# Weird connection from a dubios IP listening to open ports. Help me out please



## yecax (Apr 10, 2018)

The problem : I just noticed yesterday when looking in resource monitor that this IP is listening from port 80 to a port on my machine ( attached image 1.1). You can see that the image name in resource manager is svchost.exe 

As a first measure I added this  IP to my router IP filtering and set as discard. The connection was closed and then was gone from the list.
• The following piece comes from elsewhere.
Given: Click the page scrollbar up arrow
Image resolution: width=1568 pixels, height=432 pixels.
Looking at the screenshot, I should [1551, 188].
Today surprise I open the PC and the IP is back but this time the connection stayed on a port for a minute or so and then went to the next port etc ( attached image 1.3).
I used tcpview and see that the state of the connection is SYN_SENT ( attached image 1.1). I read a bit, does this mean that I was succesfull in blocking this IP from listening to ports on my machine? Or am I wrong in thinking this?
I also added the ip to the Windows Firewall but I could still see the connection in Resource Monitor.

The weird thing is that this is done through svchost. At this point I have no idea what this actually means. There is no running program or service that is doing something on my machine right? Is this the normal behaviour when someone attempts to open a connection to an IP? Will this always appear under svchost?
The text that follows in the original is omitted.